**İstenen görev a:**
Aşağıdaki girdilerin tüm satırlarını, boş satırları atlayarak numaralı bir liste hâlinde yaz.
══ Seçilen metin
Gazze'den başınızı kaldırın, büyük tehlikeyi görün

Gazze olayının başlangıcından beri, yani 7 Ekim 2023’den beri söylüyorum; “Gazze’den başınızı kaldırın, asıl hedef Türkiye”…

Gazze’de yakılan kıvılcım Ortadoğu’da bir ateş topuna dönüştürülmek isteniyor…

Bu ateş topu da Türkiye’ye yuvarlanmak isteniyor diye…

Ama başlangıçta ben bunları söylerken hemen herkes televizyonlarda ve gazetelerde Gazze’de Hamas ve İsrail arasındaki savaşı o küçücük coğrafyada analiz etmeye çalışıyorlar, kimin nesi var, kara harekâtı yapılır mı, tüneller nasıl, meskûn mahalde savaşın kazananı kim olur gibi büyük resimden uzak yorumlar ve analizler yapıyorlardı…

Hâlbuki büyük resimde, yani Gazze’nin Ortadoğu’da sınırlıların yeniden çizilme sürecinin bir başlangıcı olduğu ve sınırların çizilmesinin önündeki engelin de, dolayısıyla hedefin de Türkiye olduğu çok açıktı.

Bu öngörülerde bulunurken müneccimlik yapmıyordum. Zira arkamda Türkiye’nin yurtdışı ve yurtiçinde en çok takıp edilen ve tez üreten ve de başkanı olduğum milli düşünce kuruluşu Mavi Vatan Denizcilik ve Global Stratejiler Merkezi (kamuoyunda bilinen ismiyle TÜRKDEGS)’in yaptığı analizler vardı.
════
══ Girdiler
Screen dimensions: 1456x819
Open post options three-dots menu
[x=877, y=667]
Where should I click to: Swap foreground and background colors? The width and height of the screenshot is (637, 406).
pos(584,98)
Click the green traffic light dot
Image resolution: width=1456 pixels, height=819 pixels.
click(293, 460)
════
**İstenen görev b:**
Gazze yazısına göre televizyon ve gazetelerdeki yorumcuların Hamas ile İsrail arasındaki savaşta tartıştığı konuları sırala.

**Doğru sonuç a:**
1. Screen dimensions: 1456x819
2. Open post options three-dots menu
3. [x=877, y=667]
4. Where should I click to: Swap foreground and background colors? The width and height of the screenshot is (637, 406).
5. pos(584,98)
6. Click the green traffic light dot
7. Image resolution: width=1456 pixels, height=819 pixels.
8. click(293, 460)

**Doğru sonuç b:**
- kimin nesi var
- kara harekâtı yapılır mı
- tüneller nasıl
- meskûn mahalde savaşın kazananı kim olur